Monoclonal antibodies designed against cell surface proteins such as CD20 (rituximab) or HER2 (trastuzumab), cytokines such as VEGF (bevacizumab), and now immune checkpoints such as PD1 (e.g., pembrolizumab) have transformed oncology care and are routinely used across nearly all tumor types. Although treatment options for multiple myeloma (MM) over the last decade have converted the disease into a chronic condition for many patients, it is only now that the potential of monoclonal antibodies in the treatment of MM is being recognized. These two agents are named Elotuzumab and Daratumumab.
Elotuzumab is a humanized recombinant monoclonal IgG1 Kappa antibody targeting SLAMF7 (signaling lymphocyte activation molecule), which is highly expressed on both normal and MM plasma cells. While as a single agent elotuzumab does not show significant clinical activity, when combined with lenalidomide and dexamethasone in a phase I/II trial (ELOQUENT-2) in relapsed or refractory MM the combination showed improvement in both overall response and progression-free survival. ELOQUENT-2 is the first study to show the benefit of adding a monoclonal antibody to conventional treatment in Multiple Myeloma.
Daratumumab is a human IgG1 Kappa monoclonal antibody which targets CD38, again highly expressed in Myeloma cells. It was evaluated in a phase I/II study where it demonstrated effectiveness as a single agent in heavily pretreated myeloma patients who were refractory to all available agents and showed modest response rate, including durable remission in some of these patients with very advanced myeloma. These findings establish daratumumab as the first monoclonal antibody to have single-agent activity, particularly in a challenging patient population with refractory disease.

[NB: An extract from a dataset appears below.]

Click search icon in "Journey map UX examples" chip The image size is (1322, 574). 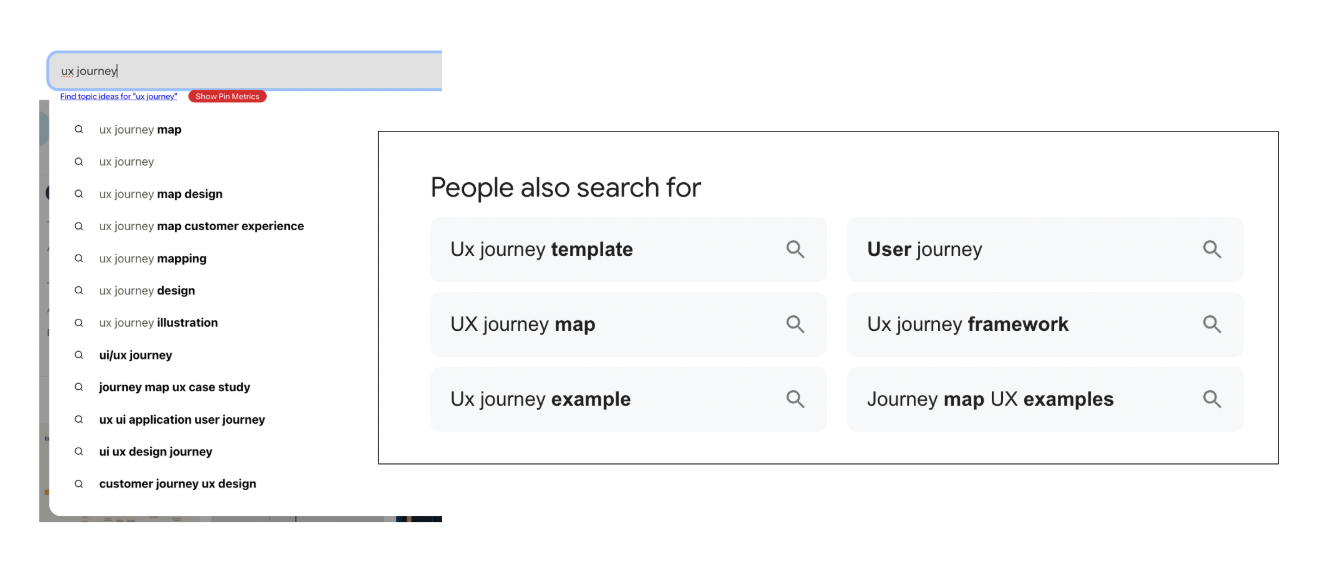pos(1212,399)

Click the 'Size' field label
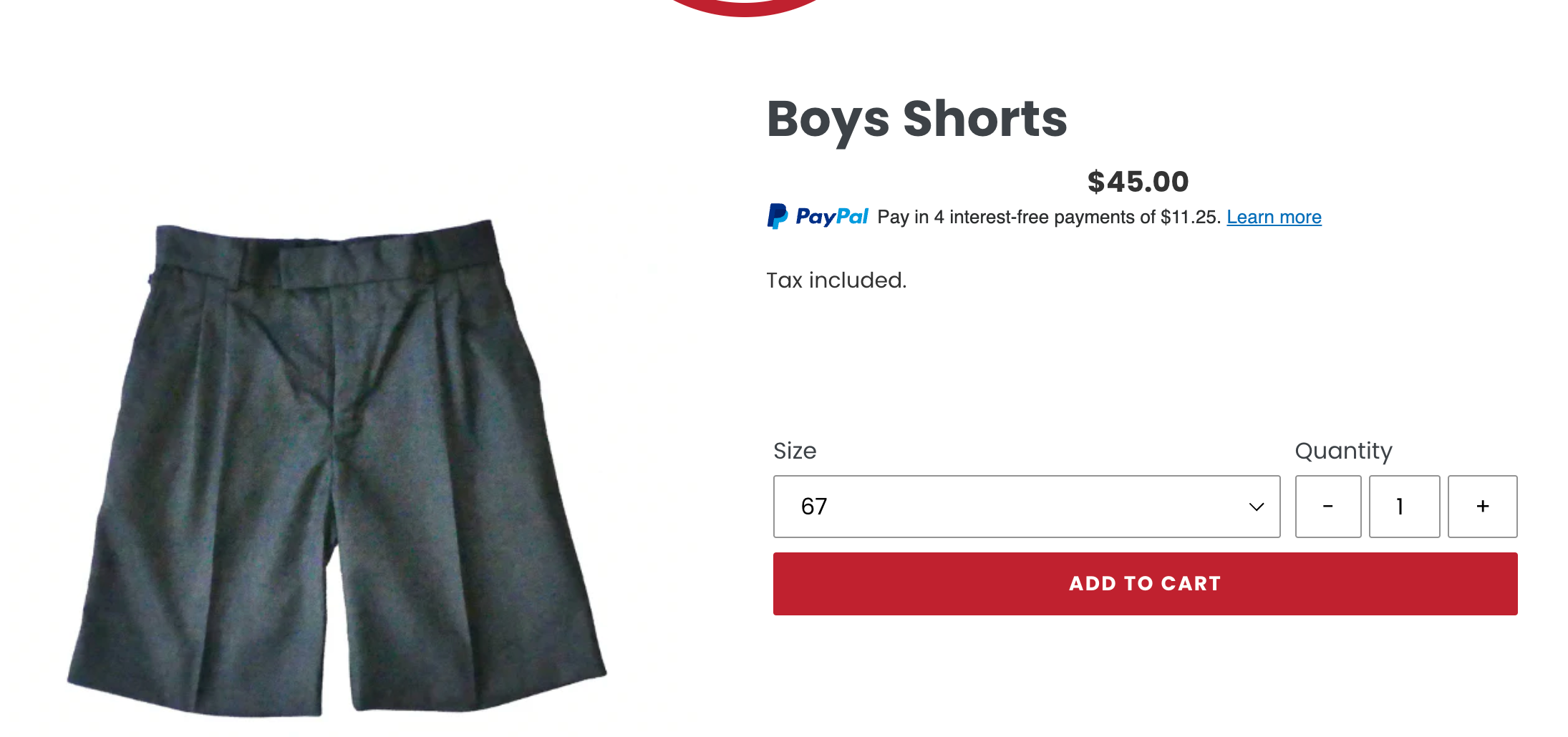(x=795, y=451)
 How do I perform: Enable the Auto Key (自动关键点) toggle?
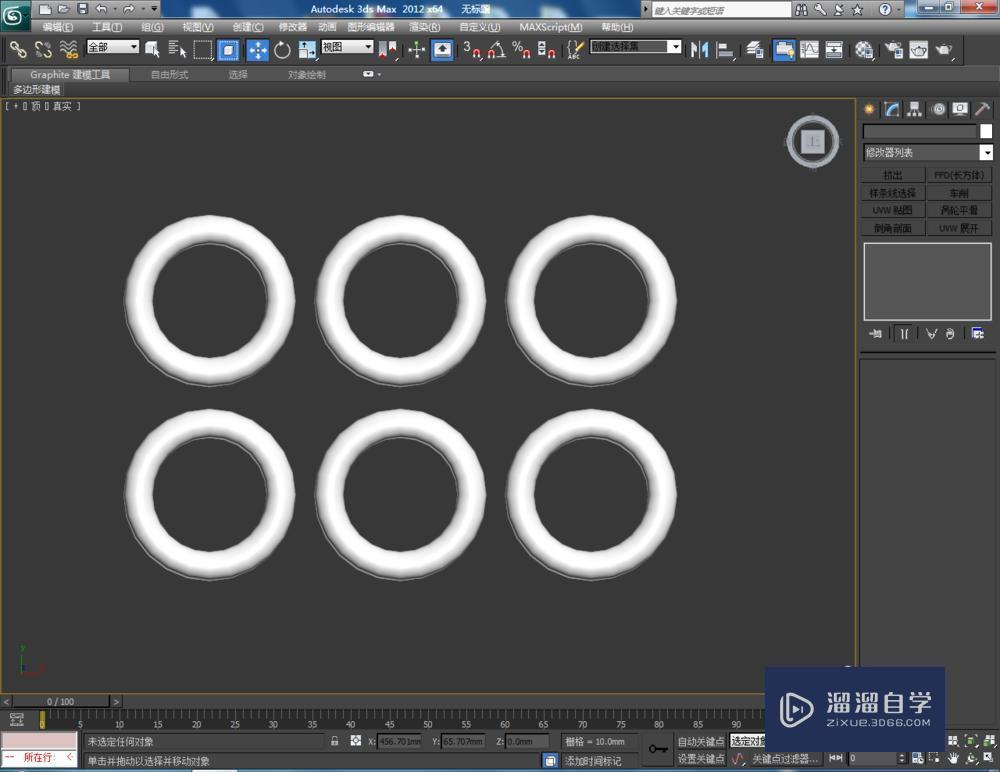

Both of these medications were fairly well tolerated with manageable toxicity. More targeted antibodies are also in clinical development including antibodies targeted against CD138 (which is heavily expressed on the surface of myeloma cells) as well as antibody targeting a cytokine called interleukine 6 which is one of the most potent growth factor that helps myeloma cells grow. Given the encouraging efficacy and tolerably of elotuzumab and daratumumab, trials of combinations are also ongoing with immune modulatory drugs (like Lenalidomide) and proteasome inhibitors (like bortezomib), both in the relapsed setting and for patients with newly diagnosed disease. Their tolerability also raises the possibility of long-term use as maintenance therapy. Overall, elotuzumab and daratumumab (and future monoclonal antibodies), with their unique mechanism of action and limited toxicity, are poised to transform the treatment of Multiple Myeloma and may bring patients closer to the hope of a cure.